Macro Monkey Says
More Fed BS
Super Bowl Sunday, the Moon Landing, Will Smith slapping Chris Rock at the Oscars, and the Fed’s balance sheet increasing: these are the moments that really get people talking, apparently.
At least, that’s what the Finternet showed us this weekend. As you’ll notice in the chart below, the Fed’s balance sheet has expanded in recent weeks, gaining $297bn to a level of $8.63tn at the close of last week, the Central Bank’s largest asset base since November.
But wait a minute; isn’t the Fed trying to reduce its balance sheet? Yes, you’re right, apes; that is still the goal. Despite what dumb*ss catastrophists behind keyboards might be espousing, these dynamics aren’t necessarily mutually exclusive.
Well, I guess growing the balance sheet while trying to reduce it is, by definition, mutually exclusive, but it’s not what you think. JPow and the gang aren’t yoloing into random treasuries, MBSs, ABSs, and even ETFs again or anything, so let’s see wtf is going on.
Basically, there’s been a little bit of news lately around some banks for pasty virgins in the Bay Area called SVB or “Hipster Soy Capital” or something. Anyway, this trainwreck run by idiots sparked a mini-panic that has the whole world on the edge of its seat to see how far and wide the alleged contagion will spread. To stop the contagion as quickly and easily as we did with C-19, JPow and the homies stepped in.
Programs like the Bank Term Funding Program (BTFP) have been launched to give these naughty bankers some extra liquidity when they need it most. The program allows the Fed to offer up to 1-year loans to struggling banks with high-quality instruments like t-bills valued at par posted as collateral.
Moreover, the OG programs offered at the Fed for struggling banks have been used and abused at record rates recently as well. Thus far, only about $12bn has been put to work out of the BTFP. Meanwhile, the discount window has been popping off with all-time records.
Known as the lender of last resort, the discount window is part of the Fed’s normal toolkit, offering loans to banks at rates slightly higher than that on repo loans. Like trying in gym class, using the discount window carries a heavy stigma, although it’s actually not that bad.
Banks don’t like to use the discount window because it’s a sign that the bank in question couldn’t get funding from anywhere else and was forced to borrow at the discount window’s higher rate.
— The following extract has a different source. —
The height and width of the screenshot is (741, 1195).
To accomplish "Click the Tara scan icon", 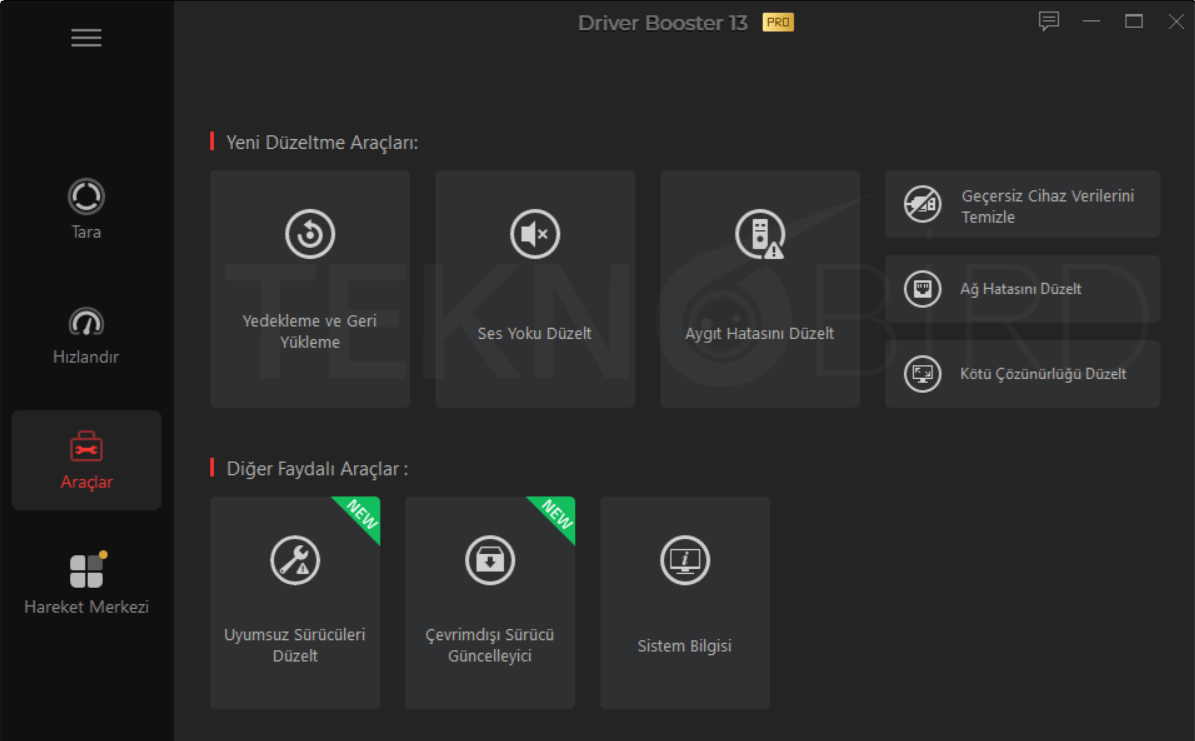I will [86, 197].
The Fed hates the beef around the discount window because it makes banks do other sus sh*t instead, so as a result, many analysts see the wild upswing in the usage of this standing facility as a good thing.
Compared to the $112bn previous record set during the height of the GFC, the $153bn taken from this program last week smashed records and contributed the majority of the Fed’s balance sheet growth last week. That might not sound great, but it’s not like using this facility will lead to horrific outcomes. We want the banks to have the money they need, and using standard programs like the discount window is always preferred to taking funds from the “extraordinary measures” offered by things like the BTFP.
Honestly, the data suggests the BTFP wasn’t even needed. The discount window’s $53bn combined with the $143bn lent through the FDIC to new bridge banks look to be more than enough.
And the best part is the Fed can support the banking system in this way without abandoning its War on Inflation. Balance sheet expansion driven by increased lending, as opposed to JPow buying up treasuries and MBSs, isn’t a direct injection of liquidity into markets. It does expand liquidity but does so idiosyncratically and in a more controlled manner (allegedly).
So, as usual, the Twitter people freak out, and then anyone willing to spend more than 2 minutes to actually find out what is going on realizes that the freakout is similar to that of a candy-deprived toddler at the grocery store checkout. Then again, anything can happen.